## [Exercise requirements]
Set out exactly, line by line, the stretch of data below that begins at the line containing "Viewport: 600px width, 500px height." and ends at the line containing "Viewport: 892px width, 524px height.", with both ends kept.
=== Task inputs ===
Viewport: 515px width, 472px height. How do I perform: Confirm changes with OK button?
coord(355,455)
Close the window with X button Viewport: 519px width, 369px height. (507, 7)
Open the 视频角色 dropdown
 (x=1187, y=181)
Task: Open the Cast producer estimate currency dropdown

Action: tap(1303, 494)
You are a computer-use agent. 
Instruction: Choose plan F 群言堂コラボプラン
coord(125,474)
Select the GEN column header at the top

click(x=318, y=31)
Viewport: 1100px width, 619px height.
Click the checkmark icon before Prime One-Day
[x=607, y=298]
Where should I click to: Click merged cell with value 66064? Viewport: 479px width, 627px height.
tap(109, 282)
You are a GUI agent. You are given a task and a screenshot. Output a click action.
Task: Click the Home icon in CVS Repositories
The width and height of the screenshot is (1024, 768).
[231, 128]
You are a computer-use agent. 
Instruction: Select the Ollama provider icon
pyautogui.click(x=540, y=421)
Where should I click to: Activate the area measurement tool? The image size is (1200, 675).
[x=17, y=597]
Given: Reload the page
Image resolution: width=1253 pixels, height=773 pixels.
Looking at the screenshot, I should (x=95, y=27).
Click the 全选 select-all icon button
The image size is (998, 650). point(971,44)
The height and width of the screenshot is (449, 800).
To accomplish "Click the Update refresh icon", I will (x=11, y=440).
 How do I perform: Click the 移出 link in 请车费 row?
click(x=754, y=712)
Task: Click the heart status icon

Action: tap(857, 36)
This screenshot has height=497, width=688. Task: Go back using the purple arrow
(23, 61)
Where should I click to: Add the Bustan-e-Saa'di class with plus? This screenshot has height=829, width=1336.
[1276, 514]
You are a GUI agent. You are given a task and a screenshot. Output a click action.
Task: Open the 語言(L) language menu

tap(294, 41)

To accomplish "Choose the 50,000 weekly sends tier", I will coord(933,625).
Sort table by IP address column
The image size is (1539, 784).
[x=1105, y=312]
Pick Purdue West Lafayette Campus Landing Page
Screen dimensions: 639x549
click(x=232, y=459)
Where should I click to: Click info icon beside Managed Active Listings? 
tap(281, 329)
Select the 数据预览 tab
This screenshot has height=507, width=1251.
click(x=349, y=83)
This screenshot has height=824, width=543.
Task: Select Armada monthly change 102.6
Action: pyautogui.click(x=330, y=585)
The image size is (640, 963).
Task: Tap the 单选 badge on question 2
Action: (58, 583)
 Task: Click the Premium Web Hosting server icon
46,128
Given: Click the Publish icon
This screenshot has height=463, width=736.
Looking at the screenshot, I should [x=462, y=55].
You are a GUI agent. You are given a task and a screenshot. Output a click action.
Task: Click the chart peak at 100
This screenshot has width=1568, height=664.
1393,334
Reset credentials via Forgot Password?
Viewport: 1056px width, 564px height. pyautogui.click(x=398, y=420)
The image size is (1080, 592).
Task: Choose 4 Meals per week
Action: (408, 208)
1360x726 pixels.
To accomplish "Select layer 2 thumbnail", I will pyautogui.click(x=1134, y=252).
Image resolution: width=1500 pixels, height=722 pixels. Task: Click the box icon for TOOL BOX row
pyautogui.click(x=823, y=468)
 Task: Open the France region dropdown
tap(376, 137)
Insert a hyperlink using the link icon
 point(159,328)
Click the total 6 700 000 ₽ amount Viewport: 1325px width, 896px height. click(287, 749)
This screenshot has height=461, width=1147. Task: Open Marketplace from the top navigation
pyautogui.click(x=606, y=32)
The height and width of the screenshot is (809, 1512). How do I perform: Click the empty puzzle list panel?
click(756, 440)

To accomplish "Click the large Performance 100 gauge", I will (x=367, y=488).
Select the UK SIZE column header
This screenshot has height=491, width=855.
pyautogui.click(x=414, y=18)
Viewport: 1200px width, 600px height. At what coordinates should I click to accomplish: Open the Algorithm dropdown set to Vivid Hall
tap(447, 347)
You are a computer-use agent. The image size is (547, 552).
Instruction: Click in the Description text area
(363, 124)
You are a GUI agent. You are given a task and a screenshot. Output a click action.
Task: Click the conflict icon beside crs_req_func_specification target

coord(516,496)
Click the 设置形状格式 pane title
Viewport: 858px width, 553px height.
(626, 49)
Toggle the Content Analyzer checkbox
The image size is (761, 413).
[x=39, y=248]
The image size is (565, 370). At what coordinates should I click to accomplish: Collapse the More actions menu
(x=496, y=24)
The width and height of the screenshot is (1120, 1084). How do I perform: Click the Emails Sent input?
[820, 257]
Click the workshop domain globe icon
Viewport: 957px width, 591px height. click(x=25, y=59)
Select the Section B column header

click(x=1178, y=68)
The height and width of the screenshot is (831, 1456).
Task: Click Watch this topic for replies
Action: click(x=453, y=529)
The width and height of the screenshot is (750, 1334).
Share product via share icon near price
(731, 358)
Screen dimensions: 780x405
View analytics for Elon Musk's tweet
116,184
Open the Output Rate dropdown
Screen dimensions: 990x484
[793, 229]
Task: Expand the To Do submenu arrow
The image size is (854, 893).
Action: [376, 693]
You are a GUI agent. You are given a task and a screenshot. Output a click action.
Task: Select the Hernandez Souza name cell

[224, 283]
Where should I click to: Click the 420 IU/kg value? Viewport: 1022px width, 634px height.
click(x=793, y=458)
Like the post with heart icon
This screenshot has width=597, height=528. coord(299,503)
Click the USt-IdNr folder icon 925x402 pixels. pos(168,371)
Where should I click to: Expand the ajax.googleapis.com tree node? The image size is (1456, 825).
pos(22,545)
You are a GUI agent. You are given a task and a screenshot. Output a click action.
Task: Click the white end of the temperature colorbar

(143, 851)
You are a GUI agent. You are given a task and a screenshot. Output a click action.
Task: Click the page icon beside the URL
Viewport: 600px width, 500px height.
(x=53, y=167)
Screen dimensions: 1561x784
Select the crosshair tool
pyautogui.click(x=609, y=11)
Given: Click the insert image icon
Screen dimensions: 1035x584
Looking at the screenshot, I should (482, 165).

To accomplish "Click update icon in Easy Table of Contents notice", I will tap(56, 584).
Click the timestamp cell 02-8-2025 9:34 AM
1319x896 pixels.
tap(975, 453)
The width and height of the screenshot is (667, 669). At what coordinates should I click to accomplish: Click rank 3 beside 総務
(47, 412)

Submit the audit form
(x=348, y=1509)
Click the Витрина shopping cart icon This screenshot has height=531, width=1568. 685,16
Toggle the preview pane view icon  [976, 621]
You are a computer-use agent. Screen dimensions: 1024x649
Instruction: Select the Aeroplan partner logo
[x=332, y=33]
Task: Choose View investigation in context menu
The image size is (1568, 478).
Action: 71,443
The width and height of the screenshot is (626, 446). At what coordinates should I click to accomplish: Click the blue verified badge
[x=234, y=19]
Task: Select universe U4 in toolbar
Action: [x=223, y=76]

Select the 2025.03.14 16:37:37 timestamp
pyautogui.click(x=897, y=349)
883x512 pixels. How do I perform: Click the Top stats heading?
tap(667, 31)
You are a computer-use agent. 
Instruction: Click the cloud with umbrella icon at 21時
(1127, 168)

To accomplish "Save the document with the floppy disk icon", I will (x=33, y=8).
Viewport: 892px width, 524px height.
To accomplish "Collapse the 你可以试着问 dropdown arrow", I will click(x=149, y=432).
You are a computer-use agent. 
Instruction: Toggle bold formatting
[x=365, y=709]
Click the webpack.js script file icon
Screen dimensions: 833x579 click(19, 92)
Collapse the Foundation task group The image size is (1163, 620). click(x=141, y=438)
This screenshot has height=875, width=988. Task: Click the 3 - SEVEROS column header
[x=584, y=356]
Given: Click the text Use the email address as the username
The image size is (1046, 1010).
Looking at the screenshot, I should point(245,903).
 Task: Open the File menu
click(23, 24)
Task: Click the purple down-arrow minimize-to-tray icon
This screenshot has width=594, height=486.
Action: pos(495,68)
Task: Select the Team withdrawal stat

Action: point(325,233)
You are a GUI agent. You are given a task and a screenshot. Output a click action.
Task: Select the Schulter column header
===
## [Solution to this exercise]
Viewport: 600px width, 500px height.
(x=53, y=167)
Screen dimensions: 1561x784
Select the crosshair tool
pyautogui.click(x=609, y=11)
Given: Click the insert image icon
Screen dimensions: 1035x584
Looking at the screenshot, I should (482, 165).

To accomplish "Click update icon in Easy Table of Contents notice", I will tap(56, 584).
Click the timestamp cell 02-8-2025 9:34 AM
1319x896 pixels.
tap(975, 453)
The width and height of the screenshot is (667, 669). At what coordinates should I click to accomplish: Click rank 3 beside 総務
(47, 412)

Submit the audit form
(x=348, y=1509)
Click the Витрина shopping cart icon This screenshot has height=531, width=1568. 685,16
Toggle the preview pane view icon  [976, 621]
You are a computer-use agent. Screen dimensions: 1024x649
Instruction: Select the Aeroplan partner logo
[x=332, y=33]
Task: Choose View investigation in context menu
The image size is (1568, 478).
Action: 71,443
The width and height of the screenshot is (626, 446). At what coordinates should I click to accomplish: Click the blue verified badge
[x=234, y=19]
Task: Select universe U4 in toolbar
Action: [x=223, y=76]

Select the 2025.03.14 16:37:37 timestamp
pyautogui.click(x=897, y=349)
883x512 pixels. How do I perform: Click the Top stats heading?
tap(667, 31)
You are a computer-use agent. 
Instruction: Click the cloud with umbrella icon at 21時
(1127, 168)

To accomplish "Save the document with the floppy disk icon", I will (x=33, y=8).
Viewport: 892px width, 524px height.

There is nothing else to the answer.